Lieber, "one of the country's top research chemists" according to the New York Times, lied to the FBI about his participation in Beijing's Thousand Talents Program, did not pay income tax on money from Chinese sources, and failed to report his Chinese bank account to the Internal Revenue Service.

The case against the Harvard academic was airtight. Nonetheless, members of America's academic elite are up in arms that the Department of Justice prosecuted Lieber, and many are campaigning against law enforcement efforts.

China's regime has bought America's academic community and turned it against America.

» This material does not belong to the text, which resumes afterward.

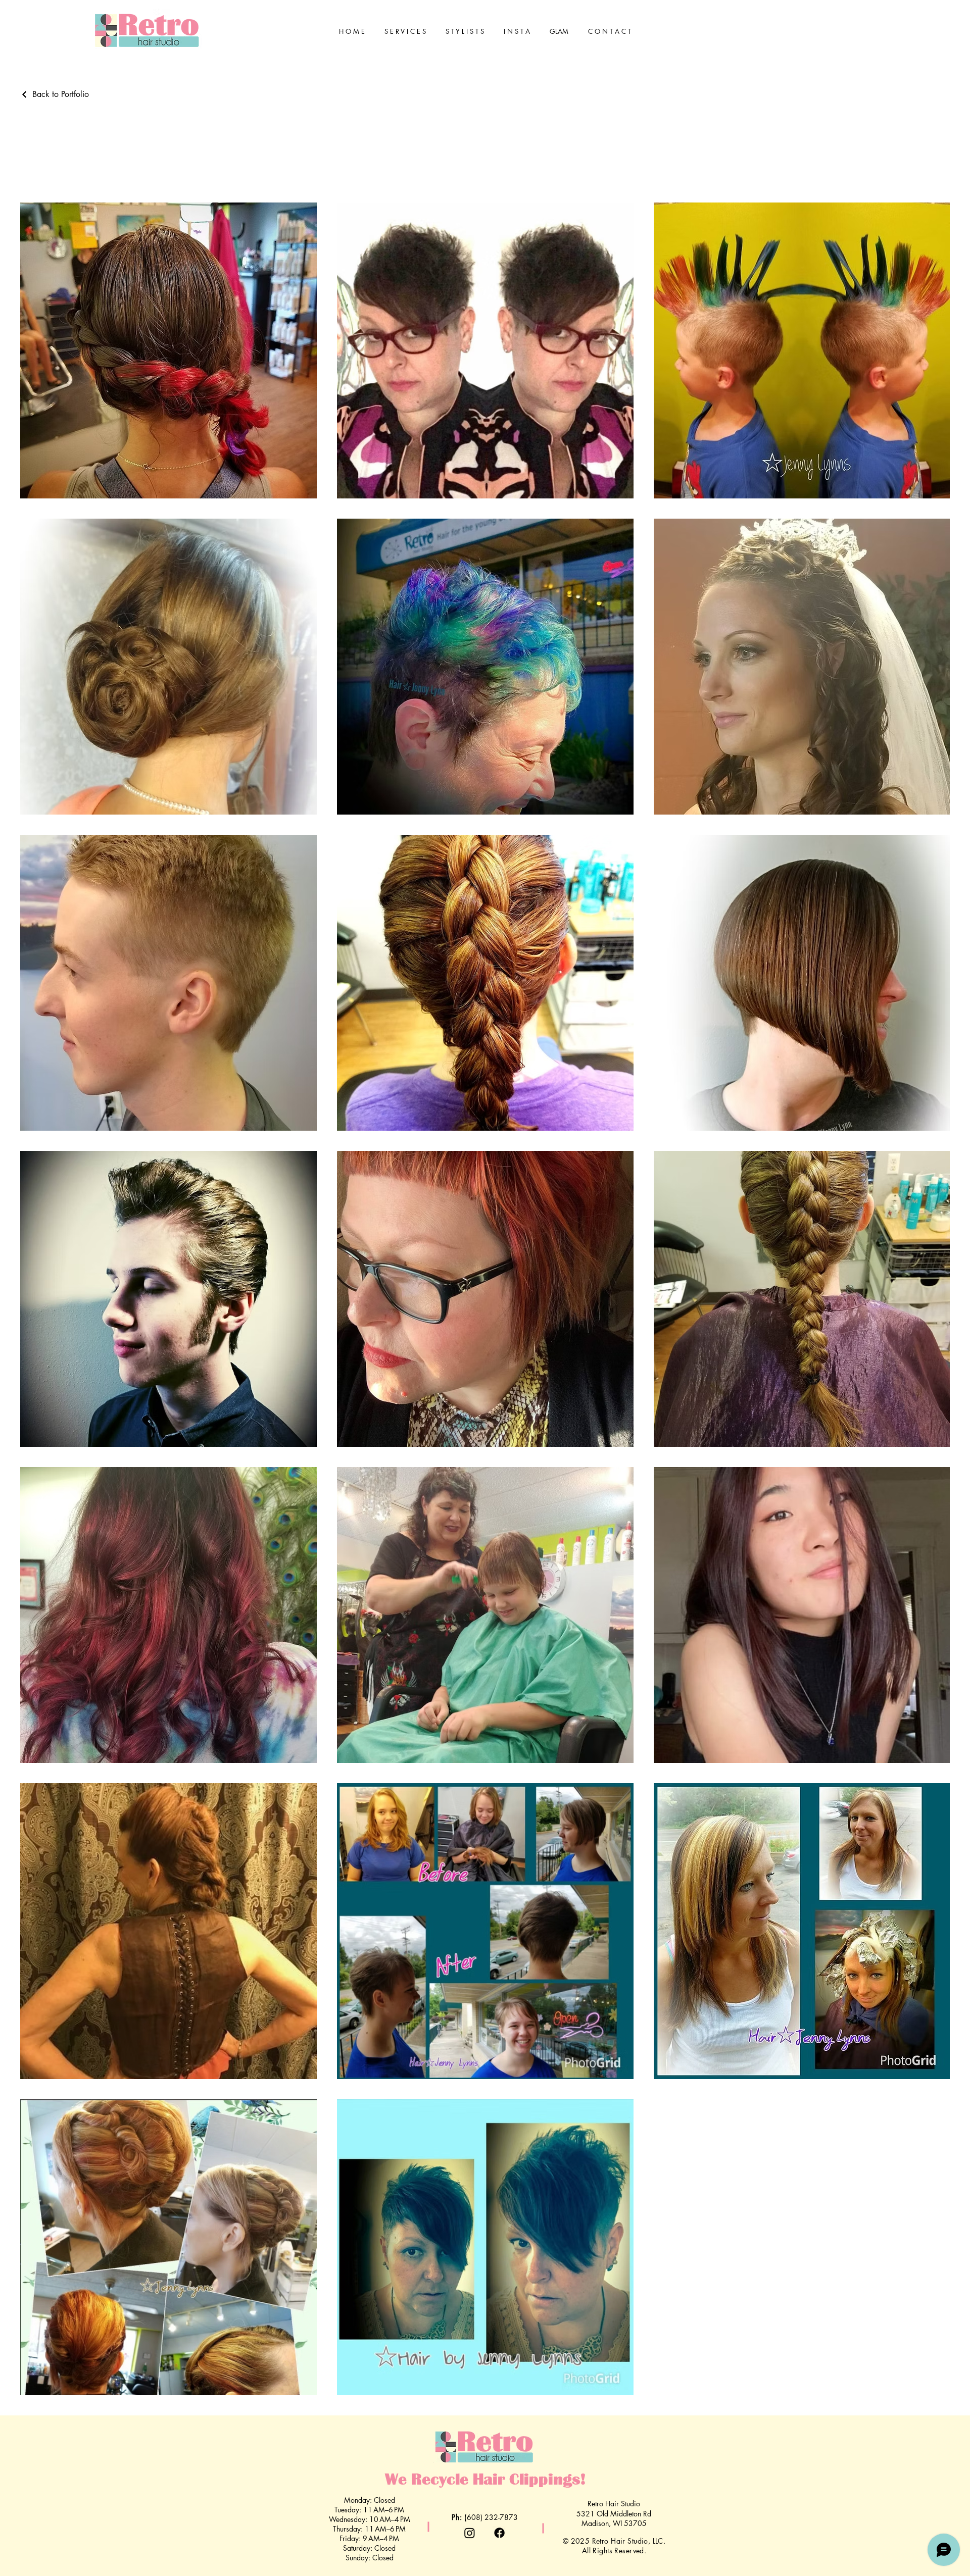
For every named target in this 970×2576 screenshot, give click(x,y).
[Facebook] (499, 2533)
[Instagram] (469, 2533)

"The conviction of Lieber is very good news," Kerry Gershaneck, the author of Political Warfare: Strategies for Combating China's Plan to "Win Without Fighting" and a professor in Taiwan, tells Gatestone. "This case is only the tip of the iceberg in terms of what needs to be done by the U.S. government to penetrate and prosecute China's co-option of America's academia."

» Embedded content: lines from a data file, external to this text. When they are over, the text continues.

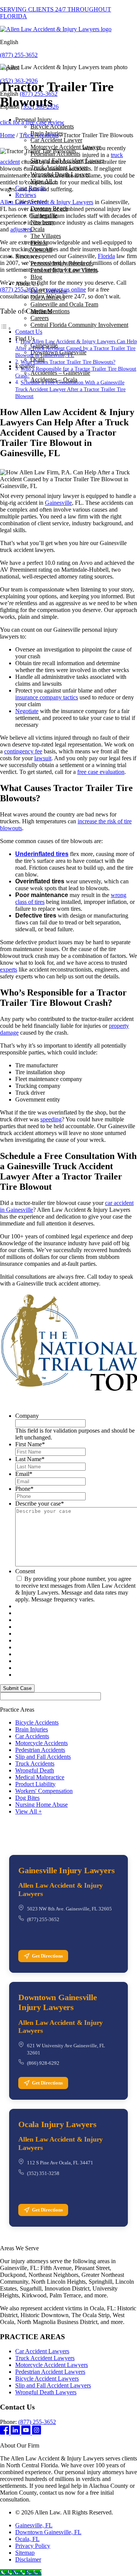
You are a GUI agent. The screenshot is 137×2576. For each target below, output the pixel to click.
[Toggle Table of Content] (5, 328)
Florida (106, 256)
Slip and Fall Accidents (43, 1756)
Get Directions (47, 1956)
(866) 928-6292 (43, 2063)
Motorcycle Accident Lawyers (51, 2365)
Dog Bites (27, 1797)
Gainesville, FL (34, 2525)
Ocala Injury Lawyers (57, 2124)
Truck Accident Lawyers (45, 2358)
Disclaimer (28, 2559)
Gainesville (58, 502)
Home (7, 135)
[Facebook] (5, 2432)
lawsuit (42, 758)
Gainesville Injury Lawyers (66, 1870)
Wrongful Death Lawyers (45, 2392)
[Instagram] (36, 2432)
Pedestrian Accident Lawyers (50, 2371)
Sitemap (25, 2552)
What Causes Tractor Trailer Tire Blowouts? (68, 362)
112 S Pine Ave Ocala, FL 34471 (60, 2162)
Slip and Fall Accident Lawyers (53, 2385)
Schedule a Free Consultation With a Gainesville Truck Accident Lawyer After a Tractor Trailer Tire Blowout (70, 389)
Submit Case (17, 1688)
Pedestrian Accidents (40, 1750)
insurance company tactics (46, 697)
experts (8, 969)
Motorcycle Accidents (41, 1743)
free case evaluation (100, 772)
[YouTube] (26, 2432)
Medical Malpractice (39, 1777)
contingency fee (23, 751)
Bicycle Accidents (37, 1722)
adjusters (20, 229)
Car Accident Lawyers (42, 2351)
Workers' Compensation (44, 1791)
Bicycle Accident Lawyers (47, 2378)
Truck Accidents (39, 135)
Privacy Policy (32, 2546)
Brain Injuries (31, 1729)
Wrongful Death (34, 1770)
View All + (28, 1811)
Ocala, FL (27, 2539)
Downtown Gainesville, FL (48, 2532)
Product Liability (35, 1784)
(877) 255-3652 (19, 55)
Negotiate (26, 711)
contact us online (66, 289)
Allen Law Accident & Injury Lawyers (46, 202)
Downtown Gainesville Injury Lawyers (57, 2002)
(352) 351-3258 (43, 2173)
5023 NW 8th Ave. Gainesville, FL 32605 (69, 1909)
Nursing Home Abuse (41, 1804)
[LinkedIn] (16, 2432)
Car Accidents (32, 1736)
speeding (51, 1119)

Justice did not go after Lieber for espionage or intellectual property theft. Instead, it hit him with relatively minor charges in order to obtain convictions. Yet make no mistake: Lieber's activities were deeply injurious to the United States. The Harvard professor recruited American talent to work in China. In 2011, Lieber had agreed to become a "strategic scientist" at the Wuhan University of Technology and consequently a part of the Thousand Talents Program, an effort to attract foreign specialists for Beijing.